• [What is asked] Repeat the lines word for word, beginning with the first line and ending with the line that contains "Action: [24, 66]".

• [Stored rows]
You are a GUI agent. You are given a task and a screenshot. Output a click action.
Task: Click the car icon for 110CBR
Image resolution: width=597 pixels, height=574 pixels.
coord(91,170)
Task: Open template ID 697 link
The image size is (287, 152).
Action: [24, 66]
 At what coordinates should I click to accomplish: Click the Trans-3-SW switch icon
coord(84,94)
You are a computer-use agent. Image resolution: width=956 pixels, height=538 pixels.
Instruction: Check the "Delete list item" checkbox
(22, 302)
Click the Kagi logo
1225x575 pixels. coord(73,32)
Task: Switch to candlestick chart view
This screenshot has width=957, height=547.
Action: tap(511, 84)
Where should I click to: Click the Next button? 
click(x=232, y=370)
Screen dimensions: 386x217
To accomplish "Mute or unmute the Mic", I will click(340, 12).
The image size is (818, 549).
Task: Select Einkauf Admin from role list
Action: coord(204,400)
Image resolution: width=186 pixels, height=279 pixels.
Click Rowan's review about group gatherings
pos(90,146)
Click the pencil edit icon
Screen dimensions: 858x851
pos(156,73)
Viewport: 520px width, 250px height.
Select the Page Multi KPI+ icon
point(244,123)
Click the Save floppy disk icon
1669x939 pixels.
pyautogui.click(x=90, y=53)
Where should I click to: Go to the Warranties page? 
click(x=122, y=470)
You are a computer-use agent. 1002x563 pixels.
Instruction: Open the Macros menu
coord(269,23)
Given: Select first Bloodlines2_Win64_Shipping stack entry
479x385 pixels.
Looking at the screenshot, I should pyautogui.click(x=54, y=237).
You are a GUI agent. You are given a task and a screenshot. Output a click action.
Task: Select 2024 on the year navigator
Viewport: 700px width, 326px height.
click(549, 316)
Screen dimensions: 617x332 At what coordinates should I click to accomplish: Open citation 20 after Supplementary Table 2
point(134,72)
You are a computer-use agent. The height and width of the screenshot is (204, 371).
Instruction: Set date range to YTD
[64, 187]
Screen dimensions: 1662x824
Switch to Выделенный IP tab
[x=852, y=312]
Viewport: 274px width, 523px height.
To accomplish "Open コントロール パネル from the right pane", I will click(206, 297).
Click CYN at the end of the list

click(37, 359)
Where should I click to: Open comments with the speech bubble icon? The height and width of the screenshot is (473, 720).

• [The completed task]
You are a GUI agent. You are given a task and a screenshot. Output a click action.
Task: Click the car icon for 110CBR
Image resolution: width=597 pixels, height=574 pixels.
coord(91,170)
Task: Open template ID 697 link
The image size is (287, 152).
Action: [24, 66]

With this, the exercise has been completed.